Oscar Beard | 04.02.2007 22:14 | SOCPA | Repression | London | World

Oscar Beard takes time out to put his twisted view on the continuing trials of Barbara Tucker, Steve Jago and the end of democracy in the UK that most seem to have given up on, or just lost interest, with no foresight into the future implications.

10.30am - A van full of police at the southern end of Parliament St
10.30am - A van full of police at the southern end of Parliament St

10.30am - More police at the end of Parliament St.
10.30am - More police at the end of Parliament St.

10.30am - Patrol cars on Bridge St.
10.30am - Patrol cars on Bridge St.


The second floor of Westminster Magistrates Court on Horseferry Road was a wash of dark blue uniforms, utility belts holding handcuffs and pepper spray, and shiny silver identification numbers on lapels.

“I had trouble finding the court,” I said to another journalist who was waiting outside courtroom number six.

“These cases are easy to find,” he replied, “just look for all the police waiting outside.”

But, on that day of 2 February in the year of our lord 2007, so was all of Westminster. The police presence was high around Whitehall, Downing Street and on all roads surrounding Westminster Palace.

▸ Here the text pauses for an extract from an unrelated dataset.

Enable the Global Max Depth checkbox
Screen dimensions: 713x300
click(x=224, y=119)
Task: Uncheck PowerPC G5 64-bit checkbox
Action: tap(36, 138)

Patrol cars and riot vans with bored and tired-looking cops were slumped over the seats inside. The journalist in the waiting told me it was the same as he passed through Trafalgar Square. Cops everywhere. Something was wrong that day. But what? Were the parked patrol cars and riot vans waiting for some kind of retaliation to the week’s police activities against peace protestors Barbara Tucker and Steve Jago? Or was there something more to this? Perhaps an important visit? Or maybe yet another terror threat? After all, all it takes these days is lone beared civilian and a backpack, or a tourist in a terraced house. Or was that a journalist in a tourist house?

A quick call to a mainstream journalist with contacts in Scotland Yard press office concluded there was no VIP visit to the Prime Minister's home or parliament and absolutely no reason for increased security.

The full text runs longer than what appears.